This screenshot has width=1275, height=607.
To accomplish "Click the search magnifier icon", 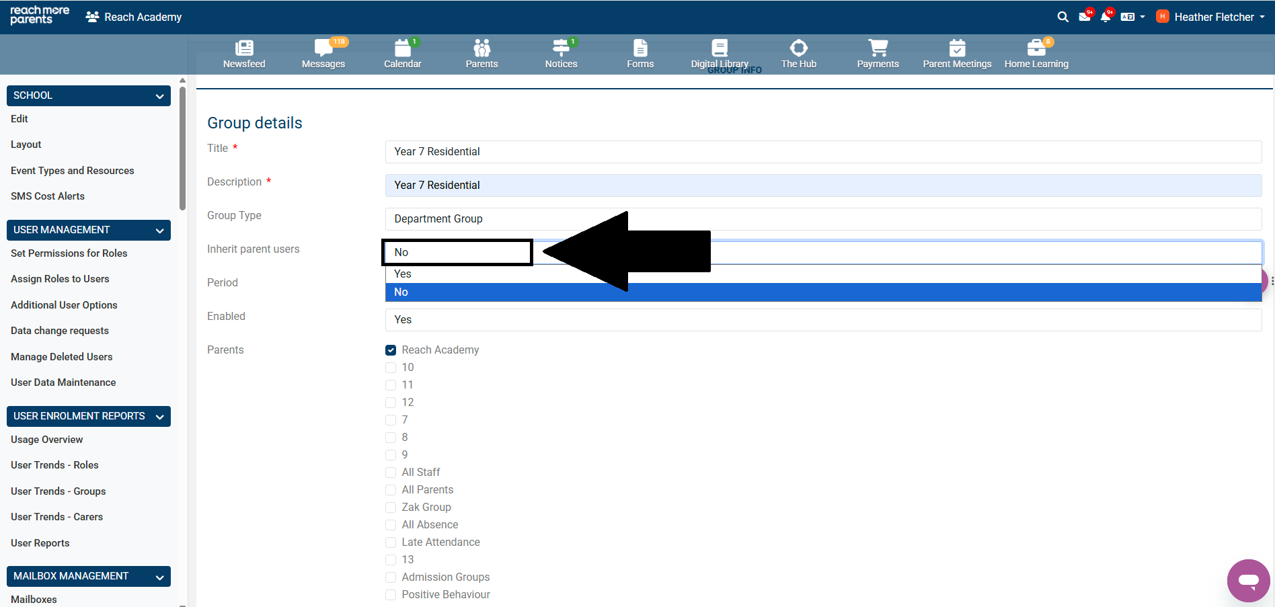I will pyautogui.click(x=1063, y=17).
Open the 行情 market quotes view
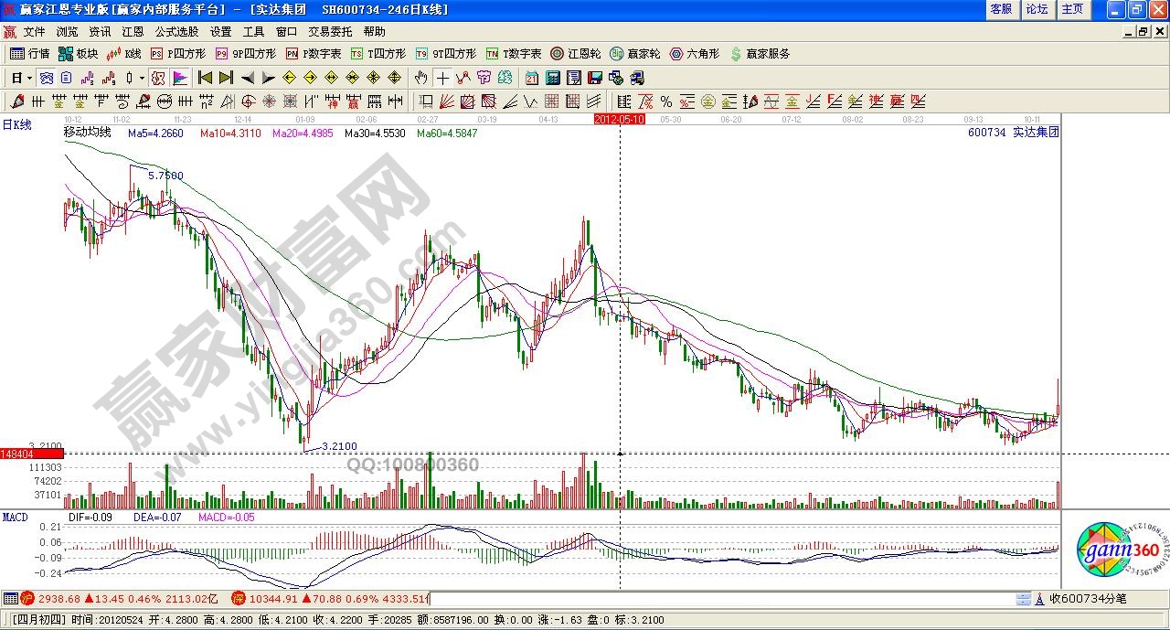Screen dimensions: 1170x630 coord(29,54)
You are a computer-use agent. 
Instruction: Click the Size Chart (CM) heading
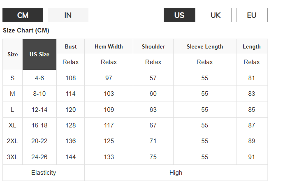coord(26,30)
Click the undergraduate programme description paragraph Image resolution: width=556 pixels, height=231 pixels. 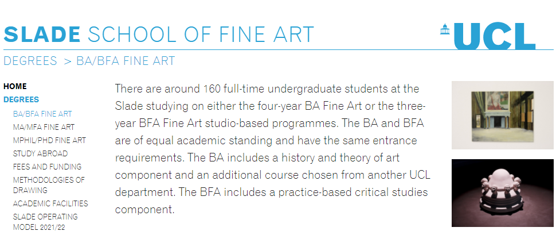[x=272, y=149]
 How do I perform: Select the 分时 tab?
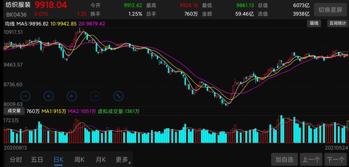(16, 160)
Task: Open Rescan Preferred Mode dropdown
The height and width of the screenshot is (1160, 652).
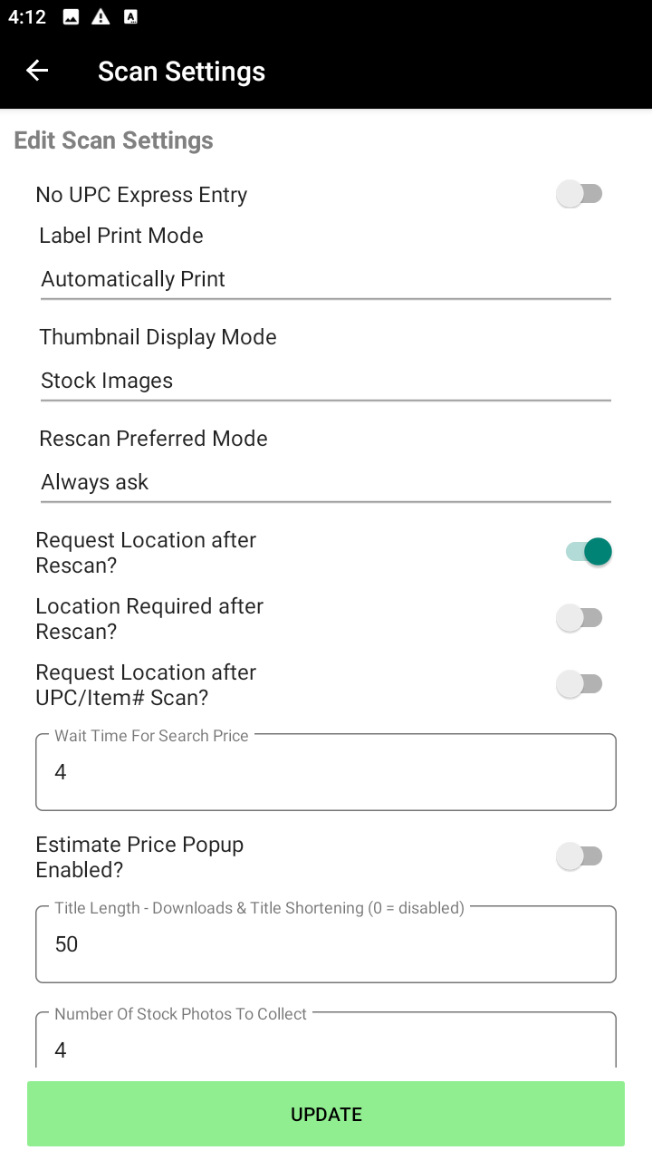Action: pos(326,482)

......

_YOUR ASSIGNMENT_. Begin at the line that contains "The height and" and transcribe every line through the end of the listing, exactly as written. Omit the pictures.

_WRITTEN RESPONSE_.
The height and width of the screenshot is (1160, 652).
Action: pos(326,482)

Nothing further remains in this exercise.